Scientific classification
- Kingdom: Plantae
- Clade: Embryophytes
- Clade: Tracheophytes
- Clade: Spermatophytes
- Clade: Angiosperms
- Clade: Eudicots
- Clade: Rosids
- Order: Fagales
- Family: Fagaceae
- Genus: Quercus
- Subgenus: Quercus subg. Quercus
- Section: Quercus sect. Quercus
- Species: Q. segoviensis
- Binomial name: Quercus segoviensis Liebm.
- Synonyms: Quercus achoteana var. sublanosa Trel. ex Yunck.; Quercus matagalpana Trel.; Quercus peduncularis var. sublanosa (Trel. ex Yunck.) C.H.Mull.; Quercus reticulata var. segoviensis (Liebm.) Wenz.;

= Quercus segoviensis =

- Genus: Quercus
- Species: segoviensis
- Authority: Liebm.
- Conservation status: LC
- Synonyms: Quercus achoteana var. sublanosa Trel. ex Yunck., Quercus matagalpana Trel., Quercus peduncularis var. sublanosa (Trel. ex Yunck.) C.H.Mull., Quercus reticulata var. segoviensis (Liebm.) Wenz.

Species of plant

Quercus segoviensis is a species of oak native to southern Mexico and northern Central America. It is a tree commonly known as k’antulán.

==Description==
Quercus segoviensis is a small or medium-sized tree which grows up to 22 meters tall, with a trunk up to 40 cm in diameter.

==Range and habitat==
Quercus segoviensis is native to the mountains of southern Mexico and northern Central America. Its range includes the Sierra Madre de Oaxaca and eastern Sierra Madre del Sur of Mexico's Oaxaca state, the Chiapas Highlands of central Chiapas, the Sierra Madre de Chiapas of Chiapas and Guatemala, the Guatemalan Highlands, and the Chortis Highlands of El Salvador, Honduras, and Nicaragua, including Honduras' Montaña de Comayagua National Park.

It is often found as a canopy tree in montane oak and pine–oak forests and cloud forests between 750 and 2,500 meters elevation.

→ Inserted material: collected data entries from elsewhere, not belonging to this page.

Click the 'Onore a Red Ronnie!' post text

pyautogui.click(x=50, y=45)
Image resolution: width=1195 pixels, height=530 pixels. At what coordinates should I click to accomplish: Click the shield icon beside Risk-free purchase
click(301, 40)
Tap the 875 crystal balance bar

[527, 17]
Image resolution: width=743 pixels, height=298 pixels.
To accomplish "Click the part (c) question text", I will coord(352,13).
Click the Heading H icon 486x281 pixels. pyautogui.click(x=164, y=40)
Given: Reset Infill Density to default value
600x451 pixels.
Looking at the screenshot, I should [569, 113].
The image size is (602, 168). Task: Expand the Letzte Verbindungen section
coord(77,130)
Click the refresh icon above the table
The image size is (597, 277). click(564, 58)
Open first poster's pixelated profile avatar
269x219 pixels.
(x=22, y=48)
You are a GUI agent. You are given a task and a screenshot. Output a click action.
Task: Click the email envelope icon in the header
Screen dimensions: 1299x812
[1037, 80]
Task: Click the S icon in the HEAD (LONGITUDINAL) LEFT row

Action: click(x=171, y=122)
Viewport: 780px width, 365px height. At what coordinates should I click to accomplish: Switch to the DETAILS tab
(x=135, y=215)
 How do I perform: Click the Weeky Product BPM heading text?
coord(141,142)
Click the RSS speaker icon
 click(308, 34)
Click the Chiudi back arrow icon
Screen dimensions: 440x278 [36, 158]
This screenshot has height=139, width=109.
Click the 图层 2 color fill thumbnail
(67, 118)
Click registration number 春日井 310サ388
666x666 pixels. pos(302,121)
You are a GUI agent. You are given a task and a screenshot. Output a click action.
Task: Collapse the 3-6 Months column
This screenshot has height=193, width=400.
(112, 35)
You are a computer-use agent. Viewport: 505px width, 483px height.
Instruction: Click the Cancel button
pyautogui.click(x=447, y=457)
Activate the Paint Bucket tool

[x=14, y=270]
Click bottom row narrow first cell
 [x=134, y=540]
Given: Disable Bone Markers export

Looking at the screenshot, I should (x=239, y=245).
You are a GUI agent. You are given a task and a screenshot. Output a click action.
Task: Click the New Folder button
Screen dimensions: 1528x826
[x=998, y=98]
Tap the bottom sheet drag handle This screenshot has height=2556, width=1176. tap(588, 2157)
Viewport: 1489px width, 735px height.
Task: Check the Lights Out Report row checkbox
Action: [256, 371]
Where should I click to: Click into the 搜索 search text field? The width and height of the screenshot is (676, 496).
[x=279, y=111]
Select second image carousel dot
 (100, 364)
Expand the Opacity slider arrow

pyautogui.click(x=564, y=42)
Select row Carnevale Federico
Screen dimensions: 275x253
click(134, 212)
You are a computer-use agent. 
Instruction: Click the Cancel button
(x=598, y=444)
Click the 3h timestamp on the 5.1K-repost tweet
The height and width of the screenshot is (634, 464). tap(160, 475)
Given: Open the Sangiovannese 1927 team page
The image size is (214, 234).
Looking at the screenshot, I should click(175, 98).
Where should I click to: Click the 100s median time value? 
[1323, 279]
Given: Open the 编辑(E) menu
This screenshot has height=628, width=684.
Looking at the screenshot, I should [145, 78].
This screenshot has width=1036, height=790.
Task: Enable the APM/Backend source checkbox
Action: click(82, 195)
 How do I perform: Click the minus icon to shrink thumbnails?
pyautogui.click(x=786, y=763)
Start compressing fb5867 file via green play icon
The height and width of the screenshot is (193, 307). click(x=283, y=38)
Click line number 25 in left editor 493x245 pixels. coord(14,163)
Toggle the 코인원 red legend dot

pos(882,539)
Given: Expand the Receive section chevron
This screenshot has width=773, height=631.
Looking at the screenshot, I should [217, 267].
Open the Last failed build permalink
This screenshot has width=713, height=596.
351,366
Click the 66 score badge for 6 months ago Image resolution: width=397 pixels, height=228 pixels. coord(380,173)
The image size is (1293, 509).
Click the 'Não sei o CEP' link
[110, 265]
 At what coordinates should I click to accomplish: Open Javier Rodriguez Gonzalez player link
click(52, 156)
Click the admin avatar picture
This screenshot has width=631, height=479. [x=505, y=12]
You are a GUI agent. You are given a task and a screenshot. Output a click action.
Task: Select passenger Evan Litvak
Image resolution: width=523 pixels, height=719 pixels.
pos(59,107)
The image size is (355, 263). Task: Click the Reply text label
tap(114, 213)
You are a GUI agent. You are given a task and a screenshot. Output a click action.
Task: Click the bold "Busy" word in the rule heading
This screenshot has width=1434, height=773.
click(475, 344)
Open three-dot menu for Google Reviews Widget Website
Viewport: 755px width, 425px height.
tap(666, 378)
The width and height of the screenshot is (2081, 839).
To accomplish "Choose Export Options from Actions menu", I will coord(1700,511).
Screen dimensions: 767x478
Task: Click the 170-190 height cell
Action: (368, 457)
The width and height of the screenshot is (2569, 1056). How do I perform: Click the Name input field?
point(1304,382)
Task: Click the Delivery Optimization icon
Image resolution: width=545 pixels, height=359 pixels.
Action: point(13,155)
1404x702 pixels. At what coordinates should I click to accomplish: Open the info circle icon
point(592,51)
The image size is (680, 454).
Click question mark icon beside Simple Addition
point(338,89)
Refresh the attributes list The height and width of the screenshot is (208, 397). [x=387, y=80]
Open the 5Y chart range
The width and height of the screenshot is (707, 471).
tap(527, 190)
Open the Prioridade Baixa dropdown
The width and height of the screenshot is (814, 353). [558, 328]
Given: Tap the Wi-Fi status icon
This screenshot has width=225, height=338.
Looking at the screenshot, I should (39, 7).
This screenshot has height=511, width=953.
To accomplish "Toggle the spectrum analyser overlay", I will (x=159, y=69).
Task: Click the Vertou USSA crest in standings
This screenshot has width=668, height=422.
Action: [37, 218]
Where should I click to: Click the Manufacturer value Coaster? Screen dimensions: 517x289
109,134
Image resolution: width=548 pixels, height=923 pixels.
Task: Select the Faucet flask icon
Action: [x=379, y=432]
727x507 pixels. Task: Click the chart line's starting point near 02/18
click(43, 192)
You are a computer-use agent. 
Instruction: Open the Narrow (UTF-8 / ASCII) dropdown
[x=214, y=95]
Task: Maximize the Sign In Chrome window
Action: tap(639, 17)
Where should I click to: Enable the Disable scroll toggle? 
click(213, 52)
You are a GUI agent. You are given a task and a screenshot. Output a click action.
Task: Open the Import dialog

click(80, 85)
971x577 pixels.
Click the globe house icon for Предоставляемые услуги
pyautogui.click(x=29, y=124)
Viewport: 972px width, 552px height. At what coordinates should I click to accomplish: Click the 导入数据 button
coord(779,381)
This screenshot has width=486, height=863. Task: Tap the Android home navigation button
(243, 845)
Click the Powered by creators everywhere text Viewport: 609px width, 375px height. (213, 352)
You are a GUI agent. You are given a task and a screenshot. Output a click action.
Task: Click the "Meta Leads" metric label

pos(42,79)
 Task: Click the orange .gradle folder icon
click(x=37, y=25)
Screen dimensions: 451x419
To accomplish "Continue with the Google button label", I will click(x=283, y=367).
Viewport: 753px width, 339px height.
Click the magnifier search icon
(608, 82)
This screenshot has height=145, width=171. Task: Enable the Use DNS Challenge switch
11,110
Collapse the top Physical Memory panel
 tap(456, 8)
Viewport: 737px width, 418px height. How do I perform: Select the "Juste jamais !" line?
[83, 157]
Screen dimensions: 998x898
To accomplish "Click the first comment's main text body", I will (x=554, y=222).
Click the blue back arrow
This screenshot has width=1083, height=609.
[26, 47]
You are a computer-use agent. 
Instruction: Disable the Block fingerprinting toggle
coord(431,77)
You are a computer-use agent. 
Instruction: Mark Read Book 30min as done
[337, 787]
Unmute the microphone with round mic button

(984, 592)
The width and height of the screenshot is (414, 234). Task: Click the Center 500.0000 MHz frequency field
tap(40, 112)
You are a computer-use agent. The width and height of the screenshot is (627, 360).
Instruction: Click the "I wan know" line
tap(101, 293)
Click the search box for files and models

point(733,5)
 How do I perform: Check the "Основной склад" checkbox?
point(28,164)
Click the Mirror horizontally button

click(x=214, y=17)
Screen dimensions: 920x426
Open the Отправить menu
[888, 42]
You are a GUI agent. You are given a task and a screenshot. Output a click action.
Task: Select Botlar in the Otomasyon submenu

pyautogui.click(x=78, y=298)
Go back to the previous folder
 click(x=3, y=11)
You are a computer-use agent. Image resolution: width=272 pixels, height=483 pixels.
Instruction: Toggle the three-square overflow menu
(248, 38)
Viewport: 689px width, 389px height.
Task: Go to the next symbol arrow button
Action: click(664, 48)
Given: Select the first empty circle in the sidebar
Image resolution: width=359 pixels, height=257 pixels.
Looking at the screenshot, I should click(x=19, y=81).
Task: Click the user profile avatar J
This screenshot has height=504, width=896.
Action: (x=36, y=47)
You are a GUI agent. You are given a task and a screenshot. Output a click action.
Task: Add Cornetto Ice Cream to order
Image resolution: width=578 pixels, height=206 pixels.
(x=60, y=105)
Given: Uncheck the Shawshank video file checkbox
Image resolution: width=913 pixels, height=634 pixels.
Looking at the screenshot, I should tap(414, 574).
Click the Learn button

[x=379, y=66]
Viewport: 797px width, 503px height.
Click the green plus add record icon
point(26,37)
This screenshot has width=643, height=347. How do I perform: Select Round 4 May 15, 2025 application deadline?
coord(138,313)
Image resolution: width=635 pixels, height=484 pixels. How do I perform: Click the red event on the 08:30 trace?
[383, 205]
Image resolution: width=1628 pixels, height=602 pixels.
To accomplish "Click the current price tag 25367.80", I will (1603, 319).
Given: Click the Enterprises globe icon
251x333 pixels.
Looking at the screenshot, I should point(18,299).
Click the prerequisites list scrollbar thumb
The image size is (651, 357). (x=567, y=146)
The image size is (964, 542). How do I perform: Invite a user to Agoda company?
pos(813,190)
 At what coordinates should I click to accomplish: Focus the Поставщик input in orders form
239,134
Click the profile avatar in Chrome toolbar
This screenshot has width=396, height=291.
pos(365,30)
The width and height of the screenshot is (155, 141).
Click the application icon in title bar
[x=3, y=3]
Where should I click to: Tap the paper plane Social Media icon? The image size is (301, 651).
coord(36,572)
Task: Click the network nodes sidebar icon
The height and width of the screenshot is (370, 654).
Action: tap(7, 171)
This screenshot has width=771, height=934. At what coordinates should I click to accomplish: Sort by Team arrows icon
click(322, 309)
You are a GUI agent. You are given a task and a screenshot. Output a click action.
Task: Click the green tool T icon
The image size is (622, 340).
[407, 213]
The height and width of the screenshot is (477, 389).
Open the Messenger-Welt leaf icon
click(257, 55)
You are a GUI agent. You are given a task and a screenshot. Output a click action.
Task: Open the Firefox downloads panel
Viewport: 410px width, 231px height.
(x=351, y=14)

It is widely distributed in its native highlands. Much of its habitat has been disturbed by clearance for agriculture and livestock grazing and frequent human-set fires, but the species shows robust regeneration in cleared areas and along forest edges. Its conservation status is assessed as least concern.

==Uses==
The tree produces a hard timber which is used for poles, fences, houses, tool handles, and for firewood.